📝 エピソード概要
本エピソードでは、環境アクティビストの酒井功雄さんをゲストに迎え、「モア・ザン・ヒューマン(人間以上の存在)」という概念を、「私」から「私たち(We)」への主語の変容という観点から深掘りします。現代アートや微生物学、組織論などの多角的な視点から、人間がいかに他者や環境と不可分な存在であるかを議論。個としての独立性よりも、相互依存的な「関係性」の中にこそ本質的なウェルビーイングや生存の鍵があることを解き明かします。
🎯 主要なトピック
- 現代アートに見る集合名詞としての自己: アーティスト・アキイノマタ氏の作品を例に、人間と動物(ビーバー等)の境界を越えた共同制作や、個を「集合名詞」と捉える視点について議論しました。
- 微生物との共生と「私たち」という意識: 体内の微生物がメンタルや健康に与える影響を考え、自己を「微生物のアパート」や「最初から私たちであった存在」と再定義する可能性を提示しました。
- プラネタリーヘルスと土壌の繋がり: 人間の健康は土壌の豊かさと直結しており、地球環境の状態が自己の存在に帰ってくるという「惑星規模の健康」の考え方に触れました。
- 「私のウェルビーイング」の語義矛盾: ウェルビーイングとは本来「私たち」の状態を指すものであり、個人の枠に閉じた幸福追求の限界と、関係性に開かれる重要性を指摘しました。
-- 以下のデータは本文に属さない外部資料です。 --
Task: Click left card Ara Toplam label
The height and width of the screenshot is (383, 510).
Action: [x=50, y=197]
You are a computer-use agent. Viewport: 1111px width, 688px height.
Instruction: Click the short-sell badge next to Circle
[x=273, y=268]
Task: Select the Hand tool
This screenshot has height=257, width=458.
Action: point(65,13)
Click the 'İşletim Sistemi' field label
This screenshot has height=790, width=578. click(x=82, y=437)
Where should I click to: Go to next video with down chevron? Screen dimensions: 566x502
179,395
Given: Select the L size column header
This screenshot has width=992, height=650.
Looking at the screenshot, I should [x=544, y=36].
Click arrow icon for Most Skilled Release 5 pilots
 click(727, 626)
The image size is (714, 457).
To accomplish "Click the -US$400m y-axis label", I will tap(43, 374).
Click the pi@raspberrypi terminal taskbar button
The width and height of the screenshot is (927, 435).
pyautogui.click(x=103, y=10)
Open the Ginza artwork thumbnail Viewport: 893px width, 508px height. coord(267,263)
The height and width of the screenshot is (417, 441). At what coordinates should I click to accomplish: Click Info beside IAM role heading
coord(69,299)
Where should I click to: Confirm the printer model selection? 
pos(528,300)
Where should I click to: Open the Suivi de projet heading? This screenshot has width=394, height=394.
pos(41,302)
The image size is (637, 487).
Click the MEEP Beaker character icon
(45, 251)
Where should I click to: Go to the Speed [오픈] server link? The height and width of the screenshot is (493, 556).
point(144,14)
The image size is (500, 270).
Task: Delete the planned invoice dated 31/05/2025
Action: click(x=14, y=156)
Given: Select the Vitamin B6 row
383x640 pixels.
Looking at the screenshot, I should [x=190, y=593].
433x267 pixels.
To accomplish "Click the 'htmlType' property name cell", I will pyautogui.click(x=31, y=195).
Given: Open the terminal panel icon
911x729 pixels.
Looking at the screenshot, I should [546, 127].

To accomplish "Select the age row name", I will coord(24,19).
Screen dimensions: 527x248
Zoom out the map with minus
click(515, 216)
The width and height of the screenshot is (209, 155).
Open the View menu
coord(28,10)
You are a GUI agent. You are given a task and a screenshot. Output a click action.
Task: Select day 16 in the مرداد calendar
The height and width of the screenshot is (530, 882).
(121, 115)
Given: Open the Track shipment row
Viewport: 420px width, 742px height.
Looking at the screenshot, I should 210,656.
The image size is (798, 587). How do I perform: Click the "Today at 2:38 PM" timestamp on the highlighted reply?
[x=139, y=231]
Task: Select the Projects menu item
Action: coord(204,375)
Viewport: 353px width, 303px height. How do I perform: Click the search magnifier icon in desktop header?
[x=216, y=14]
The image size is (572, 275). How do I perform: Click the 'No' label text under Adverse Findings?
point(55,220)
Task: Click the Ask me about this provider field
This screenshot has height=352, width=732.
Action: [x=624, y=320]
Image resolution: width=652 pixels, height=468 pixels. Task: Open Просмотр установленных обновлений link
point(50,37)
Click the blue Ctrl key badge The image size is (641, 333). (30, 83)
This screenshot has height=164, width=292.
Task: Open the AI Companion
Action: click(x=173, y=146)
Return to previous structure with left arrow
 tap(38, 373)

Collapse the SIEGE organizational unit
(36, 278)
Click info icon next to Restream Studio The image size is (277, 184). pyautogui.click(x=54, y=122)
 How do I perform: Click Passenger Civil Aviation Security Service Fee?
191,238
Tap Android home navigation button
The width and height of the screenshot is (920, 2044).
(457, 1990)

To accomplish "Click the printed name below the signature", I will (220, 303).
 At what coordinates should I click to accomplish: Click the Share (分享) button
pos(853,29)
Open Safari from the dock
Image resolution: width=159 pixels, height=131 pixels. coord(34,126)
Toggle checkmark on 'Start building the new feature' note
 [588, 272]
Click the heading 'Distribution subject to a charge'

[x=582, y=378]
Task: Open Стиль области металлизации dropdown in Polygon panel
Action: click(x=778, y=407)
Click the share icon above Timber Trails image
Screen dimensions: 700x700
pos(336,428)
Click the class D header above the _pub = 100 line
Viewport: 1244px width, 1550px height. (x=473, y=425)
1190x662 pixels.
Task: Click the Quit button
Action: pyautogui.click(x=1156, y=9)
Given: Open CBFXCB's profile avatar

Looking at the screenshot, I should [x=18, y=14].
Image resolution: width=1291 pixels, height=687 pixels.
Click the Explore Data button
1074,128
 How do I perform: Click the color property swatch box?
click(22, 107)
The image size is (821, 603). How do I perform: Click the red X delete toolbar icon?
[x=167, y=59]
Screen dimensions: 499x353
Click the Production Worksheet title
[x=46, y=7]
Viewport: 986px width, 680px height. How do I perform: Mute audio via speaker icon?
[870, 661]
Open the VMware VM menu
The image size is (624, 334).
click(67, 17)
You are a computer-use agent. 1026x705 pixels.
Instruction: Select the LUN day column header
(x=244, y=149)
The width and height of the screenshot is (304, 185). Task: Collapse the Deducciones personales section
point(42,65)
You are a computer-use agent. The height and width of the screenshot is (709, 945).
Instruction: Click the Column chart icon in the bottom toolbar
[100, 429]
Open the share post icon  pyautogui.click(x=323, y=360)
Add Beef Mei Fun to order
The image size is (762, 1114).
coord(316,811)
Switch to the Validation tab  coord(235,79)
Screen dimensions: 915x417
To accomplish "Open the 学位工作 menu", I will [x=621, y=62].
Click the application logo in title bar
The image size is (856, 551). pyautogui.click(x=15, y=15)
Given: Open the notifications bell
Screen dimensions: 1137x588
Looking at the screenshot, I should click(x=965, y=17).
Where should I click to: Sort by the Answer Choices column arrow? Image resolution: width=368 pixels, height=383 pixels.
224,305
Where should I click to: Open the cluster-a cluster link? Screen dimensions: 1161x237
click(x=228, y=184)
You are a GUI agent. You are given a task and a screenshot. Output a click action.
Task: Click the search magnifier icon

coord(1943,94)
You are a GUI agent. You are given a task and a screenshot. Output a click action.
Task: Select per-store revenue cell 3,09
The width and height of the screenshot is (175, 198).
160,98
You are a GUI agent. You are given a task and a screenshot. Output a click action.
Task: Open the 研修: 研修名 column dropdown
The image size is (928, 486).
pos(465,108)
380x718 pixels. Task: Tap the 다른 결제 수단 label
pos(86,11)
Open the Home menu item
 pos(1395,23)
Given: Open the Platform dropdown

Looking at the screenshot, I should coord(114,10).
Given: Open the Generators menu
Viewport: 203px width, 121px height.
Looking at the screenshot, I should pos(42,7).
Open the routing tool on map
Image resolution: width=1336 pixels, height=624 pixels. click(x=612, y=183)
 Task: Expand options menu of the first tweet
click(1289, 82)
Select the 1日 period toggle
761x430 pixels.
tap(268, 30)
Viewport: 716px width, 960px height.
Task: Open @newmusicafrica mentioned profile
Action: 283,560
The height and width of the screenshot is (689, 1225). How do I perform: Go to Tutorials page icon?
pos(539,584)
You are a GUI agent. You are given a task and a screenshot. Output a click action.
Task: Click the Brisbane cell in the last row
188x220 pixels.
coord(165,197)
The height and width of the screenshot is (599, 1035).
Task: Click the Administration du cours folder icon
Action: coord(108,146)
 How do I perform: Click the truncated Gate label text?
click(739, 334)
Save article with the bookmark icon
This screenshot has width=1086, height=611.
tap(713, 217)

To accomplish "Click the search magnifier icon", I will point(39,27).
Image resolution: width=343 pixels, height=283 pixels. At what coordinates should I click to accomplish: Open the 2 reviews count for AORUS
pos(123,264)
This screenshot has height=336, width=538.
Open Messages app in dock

- メタファーとしての発酵: 人間関係やアイデンティティを、微生物が素材を変容させる「発酵」のプロセスとして捉え、相互影響の中で価値が生まれる仕組みを考察しました。
💡 キーポイント
- 「私はずっと私たちだった」: 自己を独立した個体ではなく、微生物や他者、環境を含めた「複合体」として捉え直すことが、脱人間中心主義への第一歩となる。
- 関係性の開発へのシフト: 個人のスキルを磨く「人材開発」から、周囲との繋がりを豊かにする「組織・関係性の開発」へと意識を向けることの重要性。
- オープンであることの必然性: 自分のウェルビーイングを維持するためには、外部環境や他者を良くしていく必要があるという、利己と利他が統合された視点。
- 発酵的な在り方: 変化し続ける関係性の中で、腐敗の可能性も孕みつつ、価値や意味を共創していくプロセスそのものに目を向ける。